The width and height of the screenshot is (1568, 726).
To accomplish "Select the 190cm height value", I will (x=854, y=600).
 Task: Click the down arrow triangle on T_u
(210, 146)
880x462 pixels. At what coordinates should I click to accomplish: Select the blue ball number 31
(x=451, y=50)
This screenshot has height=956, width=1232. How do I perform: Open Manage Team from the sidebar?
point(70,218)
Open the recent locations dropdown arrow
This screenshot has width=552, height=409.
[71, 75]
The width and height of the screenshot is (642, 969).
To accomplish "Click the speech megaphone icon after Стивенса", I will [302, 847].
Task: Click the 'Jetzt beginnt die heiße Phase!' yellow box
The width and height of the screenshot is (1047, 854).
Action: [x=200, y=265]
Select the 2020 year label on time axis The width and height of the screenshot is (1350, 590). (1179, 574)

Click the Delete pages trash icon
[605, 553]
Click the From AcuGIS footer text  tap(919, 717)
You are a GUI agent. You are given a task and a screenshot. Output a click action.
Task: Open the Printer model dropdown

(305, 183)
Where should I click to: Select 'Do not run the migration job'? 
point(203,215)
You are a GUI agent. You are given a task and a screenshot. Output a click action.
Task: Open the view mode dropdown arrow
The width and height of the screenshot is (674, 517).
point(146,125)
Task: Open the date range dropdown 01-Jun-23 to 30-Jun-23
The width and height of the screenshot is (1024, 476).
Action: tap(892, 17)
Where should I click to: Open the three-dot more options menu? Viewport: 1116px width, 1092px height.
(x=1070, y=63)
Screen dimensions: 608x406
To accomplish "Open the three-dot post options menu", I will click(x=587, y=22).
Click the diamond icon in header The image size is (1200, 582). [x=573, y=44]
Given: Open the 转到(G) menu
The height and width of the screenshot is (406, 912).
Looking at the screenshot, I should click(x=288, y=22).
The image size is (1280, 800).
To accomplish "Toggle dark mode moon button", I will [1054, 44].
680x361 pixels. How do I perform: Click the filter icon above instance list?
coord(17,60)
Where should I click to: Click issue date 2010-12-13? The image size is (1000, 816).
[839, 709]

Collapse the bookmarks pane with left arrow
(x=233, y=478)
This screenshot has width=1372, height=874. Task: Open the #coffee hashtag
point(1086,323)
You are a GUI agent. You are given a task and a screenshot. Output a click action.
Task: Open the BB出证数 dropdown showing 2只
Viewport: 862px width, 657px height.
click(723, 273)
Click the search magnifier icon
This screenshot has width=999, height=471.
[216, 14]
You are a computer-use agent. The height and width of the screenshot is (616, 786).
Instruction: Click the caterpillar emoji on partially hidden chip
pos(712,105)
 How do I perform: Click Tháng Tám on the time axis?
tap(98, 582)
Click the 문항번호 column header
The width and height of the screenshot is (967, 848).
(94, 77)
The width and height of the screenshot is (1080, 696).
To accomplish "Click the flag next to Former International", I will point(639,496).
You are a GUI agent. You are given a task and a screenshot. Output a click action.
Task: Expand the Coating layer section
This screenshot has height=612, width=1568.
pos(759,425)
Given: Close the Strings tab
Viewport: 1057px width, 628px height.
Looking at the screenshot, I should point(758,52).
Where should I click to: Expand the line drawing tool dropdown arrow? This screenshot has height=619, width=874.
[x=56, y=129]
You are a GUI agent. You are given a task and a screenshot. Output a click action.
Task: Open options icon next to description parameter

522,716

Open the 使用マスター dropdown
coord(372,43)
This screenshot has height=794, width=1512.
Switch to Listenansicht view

_ _ _

» **Work to complete**
Every entry must be given again exactly as it reads.

» **Written answer**
The width and height of the screenshot is (1568, 726).
To accomplish "Select the 190cm height value", I will (x=854, y=600).
 Task: Click the down arrow triangle on T_u
(210, 146)
880x462 pixels. At what coordinates should I click to accomplish: Select the blue ball number 31
(x=451, y=50)
This screenshot has height=956, width=1232. How do I perform: Open Manage Team from the sidebar?
point(70,218)
Open the recent locations dropdown arrow
This screenshot has width=552, height=409.
[71, 75]
The width and height of the screenshot is (642, 969).
To accomplish "Click the speech megaphone icon after Стивенса", I will [302, 847].
Task: Click the 'Jetzt beginnt die heiße Phase!' yellow box
The width and height of the screenshot is (1047, 854).
Action: [x=200, y=265]
Select the 2020 year label on time axis The width and height of the screenshot is (1350, 590). (1179, 574)

Click the Delete pages trash icon
[605, 553]
Click the From AcuGIS footer text  tap(919, 717)
You are a GUI agent. You are given a task and a screenshot. Output a click action.
Task: Open the Printer model dropdown

(305, 183)
Where should I click to: Select 'Do not run the migration job'? 
point(203,215)
You are a GUI agent. You are given a task and a screenshot. Output a click action.
Task: Open the view mode dropdown arrow
The width and height of the screenshot is (674, 517).
point(146,125)
Task: Open the date range dropdown 01-Jun-23 to 30-Jun-23
The width and height of the screenshot is (1024, 476).
Action: tap(892, 17)
Where should I click to: Open the three-dot more options menu? Viewport: 1116px width, 1092px height.
(x=1070, y=63)
Screen dimensions: 608x406
To accomplish "Open the three-dot post options menu", I will click(x=587, y=22).
Click the diamond icon in header The image size is (1200, 582). [x=573, y=44]
Given: Open the 转到(G) menu
The height and width of the screenshot is (406, 912).
Looking at the screenshot, I should click(x=288, y=22).
The image size is (1280, 800).
To accomplish "Toggle dark mode moon button", I will [1054, 44].
680x361 pixels. How do I perform: Click the filter icon above instance list?
coord(17,60)
Where should I click to: Click issue date 2010-12-13? The image size is (1000, 816).
[839, 709]

Collapse the bookmarks pane with left arrow
(x=233, y=478)
This screenshot has width=1372, height=874. Task: Open the #coffee hashtag
point(1086,323)
You are a GUI agent. You are given a task and a screenshot. Output a click action.
Task: Open the BB出证数 dropdown showing 2只
Viewport: 862px width, 657px height.
click(723, 273)
Click the search magnifier icon
This screenshot has width=999, height=471.
[216, 14]
You are a computer-use agent. The height and width of the screenshot is (616, 786).
Instruction: Click the caterpillar emoji on partially hidden chip
pos(712,105)
 How do I perform: Click Tháng Tám on the time axis?
tap(98, 582)
Click the 문항번호 column header
The width and height of the screenshot is (967, 848).
(94, 77)
The width and height of the screenshot is (1080, 696).
To accomplish "Click the flag next to Former International", I will point(639,496).
You are a GUI agent. You are given a task and a screenshot. Output a click action.
Task: Expand the Coating layer section
This screenshot has height=612, width=1568.
pos(759,425)
Given: Close the Strings tab
Viewport: 1057px width, 628px height.
Looking at the screenshot, I should point(758,52).
Where should I click to: Expand the line drawing tool dropdown arrow? This screenshot has height=619, width=874.
[x=56, y=129]
You are a GUI agent. You are given a task and a screenshot. Output a click action.
Task: Open options icon next to description parameter

522,716

Open the 使用マスター dropdown
coord(372,43)
This screenshot has height=794, width=1512.
Switch to Listenansicht view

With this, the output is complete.